EXTRACTED DATA Block Start
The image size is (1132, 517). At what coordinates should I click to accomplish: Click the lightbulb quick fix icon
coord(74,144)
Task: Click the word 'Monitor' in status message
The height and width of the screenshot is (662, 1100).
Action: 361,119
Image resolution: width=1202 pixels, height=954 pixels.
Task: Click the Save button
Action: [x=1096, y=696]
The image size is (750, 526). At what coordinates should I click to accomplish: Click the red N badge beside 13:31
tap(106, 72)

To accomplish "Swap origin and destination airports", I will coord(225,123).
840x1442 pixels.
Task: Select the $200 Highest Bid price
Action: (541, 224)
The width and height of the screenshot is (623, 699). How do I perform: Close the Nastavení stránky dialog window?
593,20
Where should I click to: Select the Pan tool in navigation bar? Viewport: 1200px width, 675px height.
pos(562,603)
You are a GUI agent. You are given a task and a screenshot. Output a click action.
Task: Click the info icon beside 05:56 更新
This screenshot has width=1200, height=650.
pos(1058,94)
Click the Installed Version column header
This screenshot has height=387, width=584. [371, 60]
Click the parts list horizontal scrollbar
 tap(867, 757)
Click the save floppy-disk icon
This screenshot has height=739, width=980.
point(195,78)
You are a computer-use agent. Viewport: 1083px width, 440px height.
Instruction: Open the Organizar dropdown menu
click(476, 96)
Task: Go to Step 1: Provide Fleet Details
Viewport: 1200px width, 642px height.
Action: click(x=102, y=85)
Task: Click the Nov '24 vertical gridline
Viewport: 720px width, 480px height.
EXTRACTED DATA Block End
When copying the data above, keep every line exactly as written.

The image size is (1132, 517). At what coordinates should I click to accomplish: Click the lightbulb quick fix icon
coord(74,144)
Task: Click the word 'Monitor' in status message
The height and width of the screenshot is (662, 1100).
Action: 361,119
Image resolution: width=1202 pixels, height=954 pixels.
Task: Click the Save button
Action: [x=1096, y=696]
The image size is (750, 526). At what coordinates should I click to accomplish: Click the red N badge beside 13:31
tap(106, 72)

To accomplish "Swap origin and destination airports", I will coord(225,123).
840x1442 pixels.
Task: Select the $200 Highest Bid price
Action: (541, 224)
The width and height of the screenshot is (623, 699). How do I perform: Close the Nastavení stránky dialog window?
593,20
Where should I click to: Select the Pan tool in navigation bar? Viewport: 1200px width, 675px height.
pos(562,603)
You are a GUI agent. You are given a task and a screenshot. Output a click action.
Task: Click the info icon beside 05:56 更新
This screenshot has width=1200, height=650.
pos(1058,94)
Click the Installed Version column header
This screenshot has height=387, width=584. [371, 60]
Click the parts list horizontal scrollbar
 tap(867, 757)
Click the save floppy-disk icon
This screenshot has height=739, width=980.
point(195,78)
You are a computer-use agent. Viewport: 1083px width, 440px height.
Instruction: Open the Organizar dropdown menu
click(476, 96)
Task: Go to Step 1: Provide Fleet Details
Viewport: 1200px width, 642px height.
Action: click(x=102, y=85)
Task: Click the Nov '24 vertical gridline
Viewport: 720px width, 480px height.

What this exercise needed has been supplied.